### INSTRUCTIONS TO FOLLOW:
Set down again exactly the lines of the listing below that fall between the line holding "Viewport: 920px width, 491px height." and the line holding "Where should I", inclusive.

### DATA LISTING:

[Start of section]

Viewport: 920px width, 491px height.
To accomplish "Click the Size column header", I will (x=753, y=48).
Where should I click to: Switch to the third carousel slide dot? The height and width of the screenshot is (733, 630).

[End of section]
[Start of section]

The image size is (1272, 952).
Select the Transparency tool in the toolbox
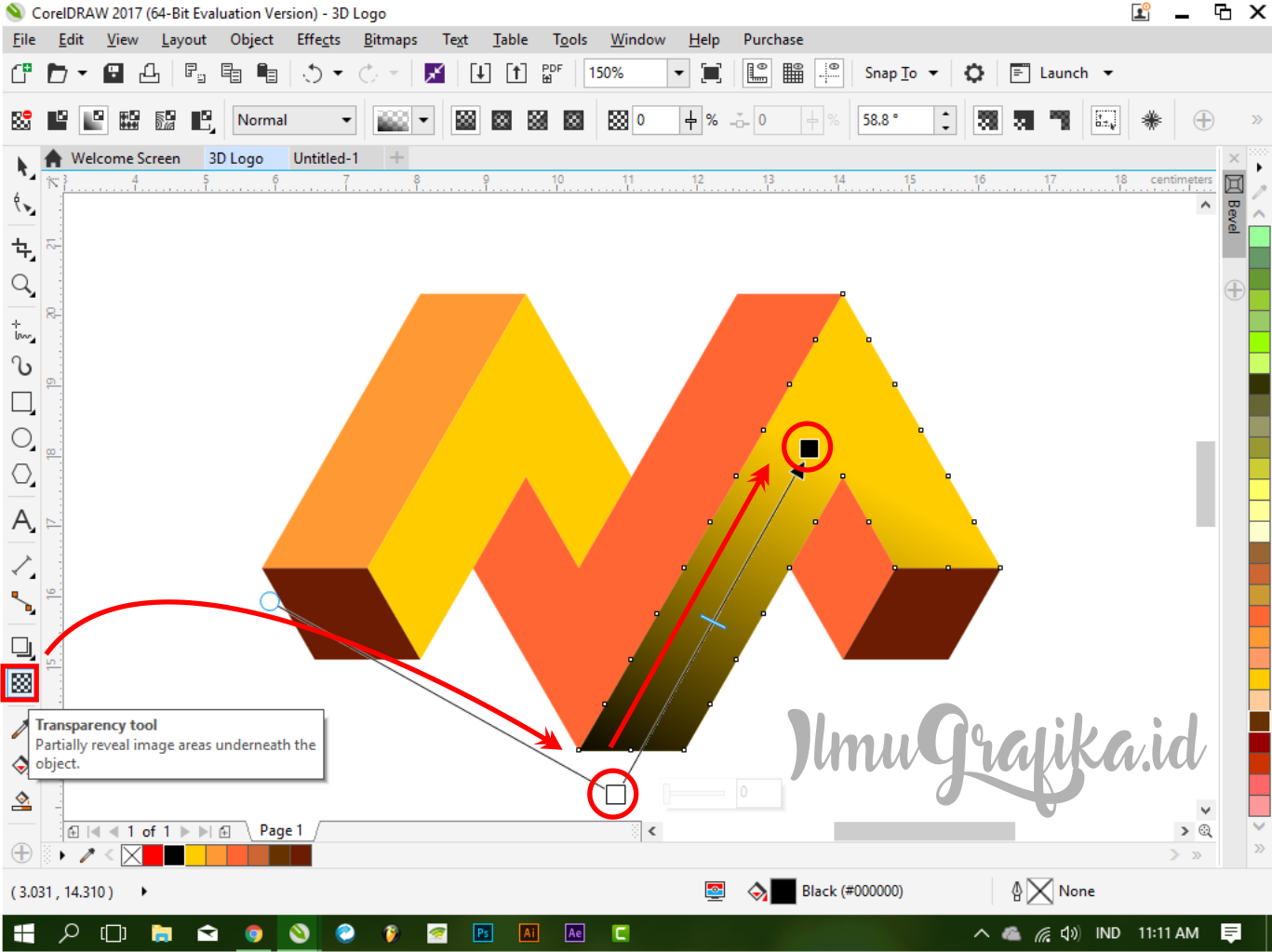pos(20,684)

[End of section]

### TASK RESULT:
Viewport: 920px width, 491px height.
To accomplish "Click the Size column header", I will (x=753, y=48).
Where should I click to: Switch to the third carousel slide dot? The height and width of the screenshot is (733, 630).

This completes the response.